Forget playing “the girlfriend” or “the mum.” Television is proving an embarrassment of riches for women thanks to complex, original characters and female-centric plots that are attracting Oscar-calibre movie stars to the small screen.


Once regarded as the step child to Hollywood movies, A-list actors like Nicole Kidman, Reese Witherspoon and Susan Sarandon are flocking to TV series, and jostling for this year’s Emmy awards.


And there’s more to come.


Oscar winners Julia Roberts and Penelope Cruz have their first big TV series lined up for next year, while five-time Oscar nominee Amy Adams is due to return to the small screen for the first time since 2005 as the star of HBO’s “Sharp Objects.”

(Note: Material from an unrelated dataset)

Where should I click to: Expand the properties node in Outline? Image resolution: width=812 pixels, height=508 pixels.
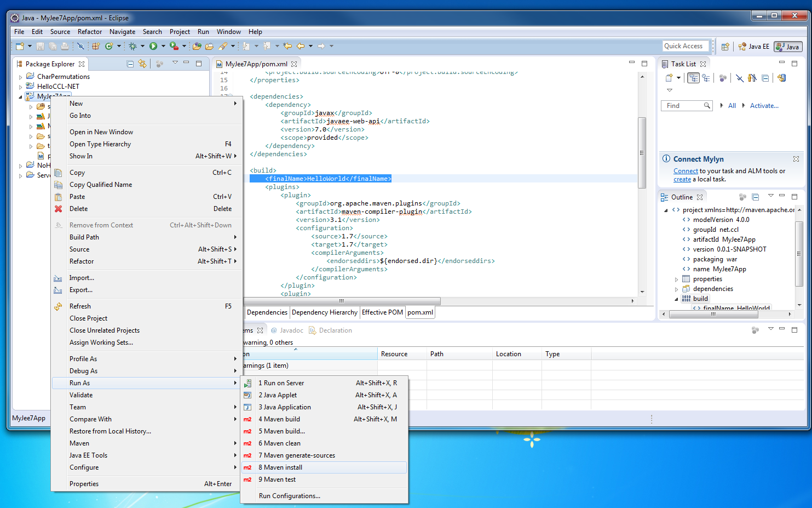[x=676, y=279]
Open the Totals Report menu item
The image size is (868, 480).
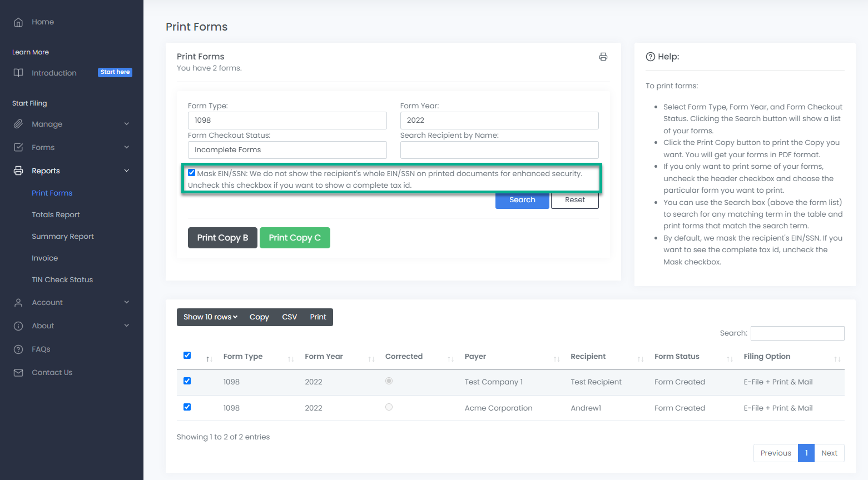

“There is no stigma attached to doing TV anymore, given the opportunities and the writers who are working in television,” said Debra Birnbaum, Executive Editor of television at Variety.


While women have long complained about the paucity of good parts for women in Hollywood movies, this year’s female Emmy nominees read like a Who’s Who of acting.


“Feud: Bette and Joan,” starring Jessica Lange and Sarandon as Hollywood movie rivals Joan Crawford and Bette Davis, is seen by awards pundits in a close race for the limited series Emmy in September with “Big Little Lies,” a murder mystery against a backdrop of wife battering, adultery, rape and female rivalry.


“Big Little Lies,” stars Emmy nominees Kidman, Witherspoon, Shailene Woodley and Laura Dern in a tale of female rivalry and sisterhood in which men take a decidedly back seat.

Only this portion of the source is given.